Schiphol Experiencing 18.4% Cargo Slump
Stewart PerryAmsterdam Schiphol Airport recently reported that it experienced a reduction in cargo traffic of nearly a fifth in 2009 over the previous year. Fright shipments to the air facility in the Dutch capital slumped by 18.4 percent over the previous year to a total of 1.28 million tonnes, based on provisional numbers.
According to the Schiphol Group chief executive officer Jos Nijhuis, the slide in cargo traffic in Amsterdam has bottomed out and should resume with growth in 2010 with estimated increases of between 1 and 2 percent.
The decrease experienced in 2009 in terms of freight traffic at the Amsterdam airport is said to represent the largest slump since 2000 and the outcome exceeded the airport’s prediction of a 15 percent slide mostly due to a large cut in capacity at Air France-KLM, Schiphol’s main client in terms of cargo business.

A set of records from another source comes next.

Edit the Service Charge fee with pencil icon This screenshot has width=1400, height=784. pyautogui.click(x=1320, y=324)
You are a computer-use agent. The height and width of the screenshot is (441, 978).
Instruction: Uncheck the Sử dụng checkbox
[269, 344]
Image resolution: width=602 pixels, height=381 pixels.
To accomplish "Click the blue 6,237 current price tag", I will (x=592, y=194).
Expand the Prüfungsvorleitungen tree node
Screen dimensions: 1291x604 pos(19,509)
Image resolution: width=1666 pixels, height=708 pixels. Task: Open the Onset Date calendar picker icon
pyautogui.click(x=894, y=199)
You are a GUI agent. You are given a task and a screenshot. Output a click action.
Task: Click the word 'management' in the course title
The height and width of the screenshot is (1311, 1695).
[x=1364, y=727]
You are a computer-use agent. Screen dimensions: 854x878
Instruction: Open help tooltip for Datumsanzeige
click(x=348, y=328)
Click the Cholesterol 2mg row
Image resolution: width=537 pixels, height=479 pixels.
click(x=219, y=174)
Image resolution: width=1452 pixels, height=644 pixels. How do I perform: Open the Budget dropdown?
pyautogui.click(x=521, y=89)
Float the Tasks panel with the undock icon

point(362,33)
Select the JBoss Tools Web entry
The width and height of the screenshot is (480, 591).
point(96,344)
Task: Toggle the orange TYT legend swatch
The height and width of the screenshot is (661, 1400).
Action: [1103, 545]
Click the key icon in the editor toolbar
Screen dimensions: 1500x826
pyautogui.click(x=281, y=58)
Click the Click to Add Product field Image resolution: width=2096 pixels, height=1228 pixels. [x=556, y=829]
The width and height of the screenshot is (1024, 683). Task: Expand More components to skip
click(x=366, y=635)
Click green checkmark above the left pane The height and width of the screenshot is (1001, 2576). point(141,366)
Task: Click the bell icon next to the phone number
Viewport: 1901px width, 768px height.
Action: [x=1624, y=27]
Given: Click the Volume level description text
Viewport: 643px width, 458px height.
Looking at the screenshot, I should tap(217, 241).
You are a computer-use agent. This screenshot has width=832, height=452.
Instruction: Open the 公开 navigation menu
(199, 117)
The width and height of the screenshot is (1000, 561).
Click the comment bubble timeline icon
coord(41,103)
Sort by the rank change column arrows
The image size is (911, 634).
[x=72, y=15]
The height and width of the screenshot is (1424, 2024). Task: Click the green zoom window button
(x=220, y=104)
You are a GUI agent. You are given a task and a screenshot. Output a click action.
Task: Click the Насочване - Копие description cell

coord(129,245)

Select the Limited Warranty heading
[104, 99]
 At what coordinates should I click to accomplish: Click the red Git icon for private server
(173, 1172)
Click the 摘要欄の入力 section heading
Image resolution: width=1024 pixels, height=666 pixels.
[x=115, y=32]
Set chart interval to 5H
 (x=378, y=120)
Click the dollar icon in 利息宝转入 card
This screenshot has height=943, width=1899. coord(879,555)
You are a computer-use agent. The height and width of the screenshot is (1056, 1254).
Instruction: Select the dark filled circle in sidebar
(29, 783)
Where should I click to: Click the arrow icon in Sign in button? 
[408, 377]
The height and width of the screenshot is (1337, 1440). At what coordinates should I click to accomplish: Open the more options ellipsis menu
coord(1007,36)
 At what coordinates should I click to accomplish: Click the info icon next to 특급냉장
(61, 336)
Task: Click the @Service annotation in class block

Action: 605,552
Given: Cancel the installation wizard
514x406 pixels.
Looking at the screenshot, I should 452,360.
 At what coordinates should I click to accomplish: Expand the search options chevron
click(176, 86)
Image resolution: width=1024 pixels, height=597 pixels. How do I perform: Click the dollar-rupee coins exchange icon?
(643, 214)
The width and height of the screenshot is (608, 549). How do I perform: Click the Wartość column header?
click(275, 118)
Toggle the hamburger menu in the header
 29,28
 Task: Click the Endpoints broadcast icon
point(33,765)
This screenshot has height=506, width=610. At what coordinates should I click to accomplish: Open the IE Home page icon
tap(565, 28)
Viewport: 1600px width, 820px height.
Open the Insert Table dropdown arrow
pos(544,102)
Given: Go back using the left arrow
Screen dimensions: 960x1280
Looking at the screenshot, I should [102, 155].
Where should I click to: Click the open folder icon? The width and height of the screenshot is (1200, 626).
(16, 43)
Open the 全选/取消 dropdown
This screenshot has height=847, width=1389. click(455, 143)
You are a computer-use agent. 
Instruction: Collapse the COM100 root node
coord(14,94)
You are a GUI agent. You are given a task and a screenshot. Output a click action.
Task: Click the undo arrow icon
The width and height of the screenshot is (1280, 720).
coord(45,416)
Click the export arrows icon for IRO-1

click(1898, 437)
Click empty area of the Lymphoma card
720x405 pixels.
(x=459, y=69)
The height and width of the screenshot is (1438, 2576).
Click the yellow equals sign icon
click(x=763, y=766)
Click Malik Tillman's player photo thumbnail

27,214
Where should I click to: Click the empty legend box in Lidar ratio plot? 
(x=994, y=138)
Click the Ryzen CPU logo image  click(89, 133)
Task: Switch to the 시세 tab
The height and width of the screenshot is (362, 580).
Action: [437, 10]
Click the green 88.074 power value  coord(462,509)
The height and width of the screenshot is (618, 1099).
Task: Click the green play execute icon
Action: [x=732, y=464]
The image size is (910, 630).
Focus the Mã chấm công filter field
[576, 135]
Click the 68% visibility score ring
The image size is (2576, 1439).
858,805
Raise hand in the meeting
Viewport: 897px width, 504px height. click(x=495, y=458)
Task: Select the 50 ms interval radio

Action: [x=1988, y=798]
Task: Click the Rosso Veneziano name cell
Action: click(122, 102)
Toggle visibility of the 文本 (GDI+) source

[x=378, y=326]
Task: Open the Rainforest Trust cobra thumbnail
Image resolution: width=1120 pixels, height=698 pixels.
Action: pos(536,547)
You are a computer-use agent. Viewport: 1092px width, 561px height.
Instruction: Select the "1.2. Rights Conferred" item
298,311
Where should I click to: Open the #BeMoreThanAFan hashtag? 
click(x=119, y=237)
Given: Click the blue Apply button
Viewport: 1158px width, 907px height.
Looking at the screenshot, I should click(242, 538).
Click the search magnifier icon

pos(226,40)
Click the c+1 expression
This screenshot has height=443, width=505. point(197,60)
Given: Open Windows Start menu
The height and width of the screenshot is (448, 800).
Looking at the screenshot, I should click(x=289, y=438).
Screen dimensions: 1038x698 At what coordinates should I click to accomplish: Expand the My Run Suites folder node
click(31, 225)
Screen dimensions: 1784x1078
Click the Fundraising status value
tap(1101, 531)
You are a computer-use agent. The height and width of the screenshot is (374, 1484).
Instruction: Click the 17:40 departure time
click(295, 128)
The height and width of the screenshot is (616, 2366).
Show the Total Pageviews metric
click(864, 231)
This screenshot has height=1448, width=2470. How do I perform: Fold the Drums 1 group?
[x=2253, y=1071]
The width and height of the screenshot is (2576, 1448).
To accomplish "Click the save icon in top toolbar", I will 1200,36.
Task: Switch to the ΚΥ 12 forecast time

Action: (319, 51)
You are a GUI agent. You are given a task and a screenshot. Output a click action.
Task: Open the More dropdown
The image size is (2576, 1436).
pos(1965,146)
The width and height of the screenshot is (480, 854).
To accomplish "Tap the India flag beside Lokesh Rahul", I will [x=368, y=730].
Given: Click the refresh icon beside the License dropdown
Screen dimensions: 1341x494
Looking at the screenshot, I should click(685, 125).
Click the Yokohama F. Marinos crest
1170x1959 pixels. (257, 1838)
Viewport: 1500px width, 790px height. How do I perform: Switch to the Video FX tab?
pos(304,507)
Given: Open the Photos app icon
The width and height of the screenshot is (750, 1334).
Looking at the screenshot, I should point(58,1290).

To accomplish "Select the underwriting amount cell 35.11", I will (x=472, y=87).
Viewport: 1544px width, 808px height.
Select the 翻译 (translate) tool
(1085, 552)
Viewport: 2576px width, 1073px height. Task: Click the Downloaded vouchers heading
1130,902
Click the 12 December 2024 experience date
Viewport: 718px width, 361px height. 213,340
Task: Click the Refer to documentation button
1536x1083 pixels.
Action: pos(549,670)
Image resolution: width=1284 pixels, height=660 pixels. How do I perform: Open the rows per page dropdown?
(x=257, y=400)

Air France-KLM, in a bid to maximize “belly” capacity on the airline’s passenger and passenger/freight combination aircraft grounded 11 of its 29 cargo airliners which included eight Boeing 747-400Fs. The carrier has reduced its winter freight capacity by 15percent.
However, there has been a recovery in cargo activity experienced at Schiphol during the second half of 2009 with the slide slowing to less than 10 percent over the previous year. The facility even saw small gains in the last three months.
London’s Heathrow airport surpassed Amsterdam Schiphol and became the third most important air cargo hub in Europe. In 2009, a total of 1.58 million tonnes were handled at Heathrow during the first eleven months of the year. Despite being a slump of 10.6 percent over the previous year, the figures proved enough to push the Britain’s largest airport past Schipol and finish just behind Frankfurt and Paris Charles de Gaulle.